As austenite cools, its decomposition plays a crucial role in determining the final microstructure of steel. The kinetics of this transformation are highly influenced by the morphology of the carbides present in the material. The presence of coarse carbides, for instance, can slow down the rate of austenite formation during intercritical annealing, due to their slow dissolution kinetics. Pearlite, a lamellar structure consisting of alternating layers of ferrite and cementite, forms through cooperative nucleation and growth processes from austenite. The thickness of these layers has a direct impact on the mechanical properties of the steel.

The decomposition of austenite is influenced by the cooling rate, which affects the morphology of carbides and thus the final steel structure.
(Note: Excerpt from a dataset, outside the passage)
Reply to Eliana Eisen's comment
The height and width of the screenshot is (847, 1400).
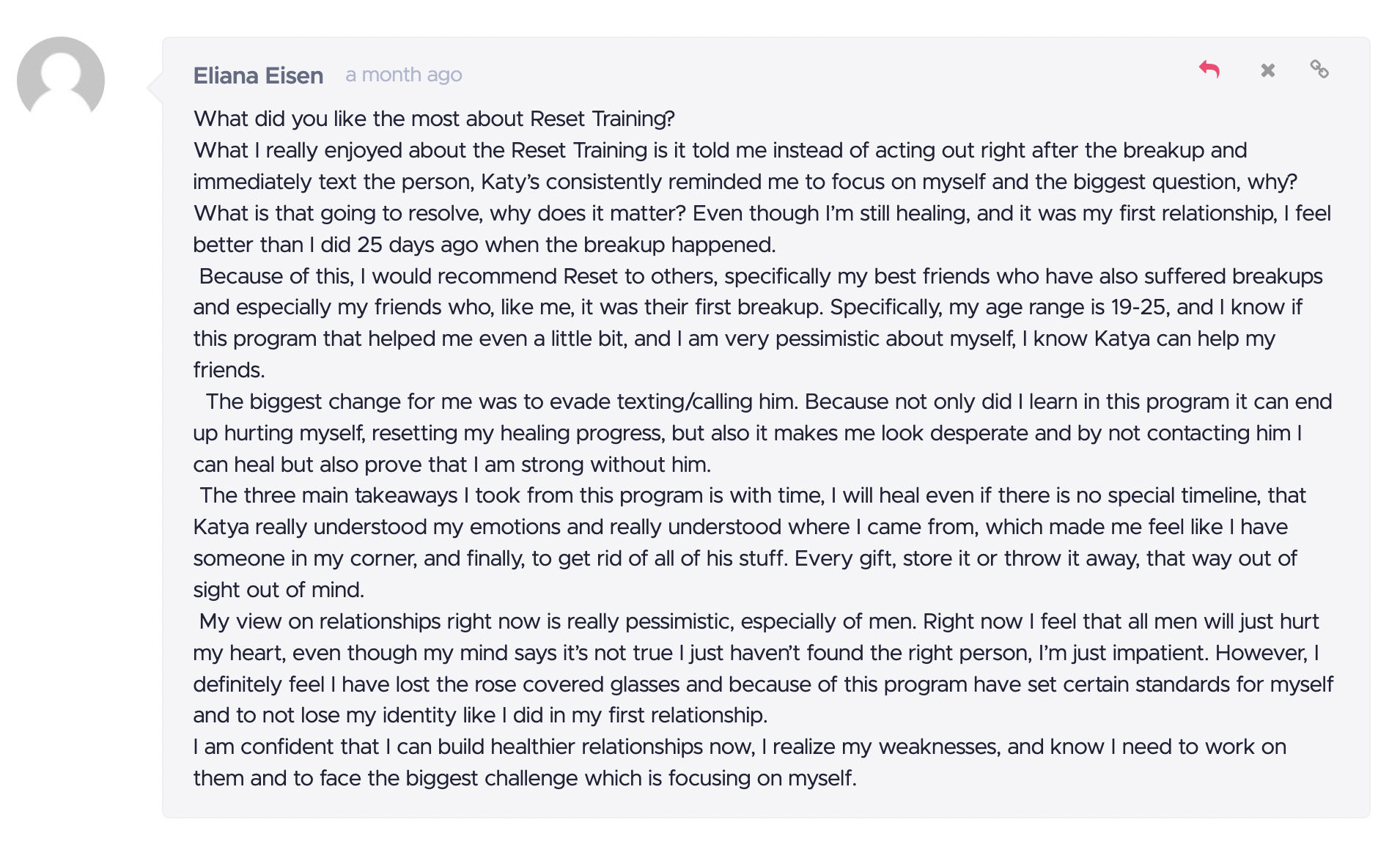[1209, 70]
Slow cooling rates allow for the development of coarse cementite particles at grain boundaries, while faster cooling rates promote the formation of fine pearlitic colonies. Coiling temperature, in particular, has a significant impact on carbide morphology: lower coiling temperatures (below the eutectoid temperature) promote fine pearlite formation, while higher temperatures encourage the formation of coarse cementite. This difference in carbide morphology influences the rate and temperature at which austenite forms and decomposes during subsequent heat treatments.

==Behavior in cast iron==
Heating white cast iron (containing iron carbide, i.e. cementite, but no uncombined carbon) above 727 C causes the formation of austenite in crystals of primary cementite. This austenisation of white iron occurs in primary cementite at the interphase boundary with ferrite. When the grains of austenite form in cementite, they occur as lamellar clusters oriented along the cementite crystal layer surface. Austenite is formed by diffusion of carbon atoms from cementite into ferrite.

==Stabilization at lower temperatures ==

The addition of certain alloying elements, such as manganese and nickel, can stabilize the austenitic structure, facilitating heat-treatment of low-alloy steels. In the extreme case of austenitic stainless steel, much higher alloy content makes this structure stable even at room temperature.
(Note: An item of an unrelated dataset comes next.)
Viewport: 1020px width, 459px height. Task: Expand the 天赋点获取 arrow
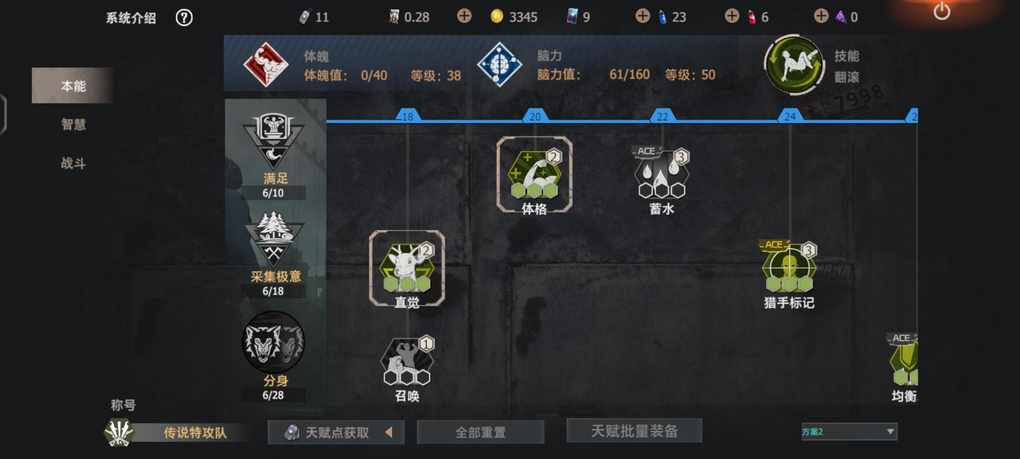(388, 432)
On the other hand, such elements as silicon, molybdenum, and chromium tend to de-stabilize austenite, raising the eutectoid temperature.

=== Thin films ===
Austenite is only stable above 910 C in bulk metal form. However, FCC transition metals can be grown on a face-centered cubic (FCC) or diamond cubic. The epitaxial growth of austenite on the diamond (100) face is feasible because of the close lattice match and the symmetry of the diamond (100) face is fcc. More than a monolayer of γ-iron can be grown because the critical thickness for the strained multilayer is greater than a monolayer. The determined critical thickness is in close agreement with theoretical prediction.

==Transformation and Curie point==
In many magnetic ferrous alloys, the Curie point, the temperature at which magnetic materials cease to behave magnetically, occurs at nearly the same temperature as the austenite transformation. This behavior is attributed to the paramagnetic nature of austenite, while both martensite and ferrite are strongly ferromagnetic.

==Thermo-optical emission, colour indicates temperature ==
During heat treating, a blacksmith causes phase changes in the iron-carbon system to control the material's mechanical properties, often using the annealing, quenching, and tempering processes. In this context, the color of light, or "blackbody radiation", emitted by the workpiece is an approximate gauge of temperature. Temperature is often gauged by watching the color temperature of the work, with the transition from a deep cherry-red to orange-red (815 C to 871 C) corresponding to the formation of austenite in medium and high-carbon steel. In the visible spectrum, this glow increases in brightness as temperature increases. When cherry-red, the glow is near its lowest intensity and may not be visible in ambient light. Hence blacksmiths usually austenitize steel in low-light conditions to accurately judge the color of the glow.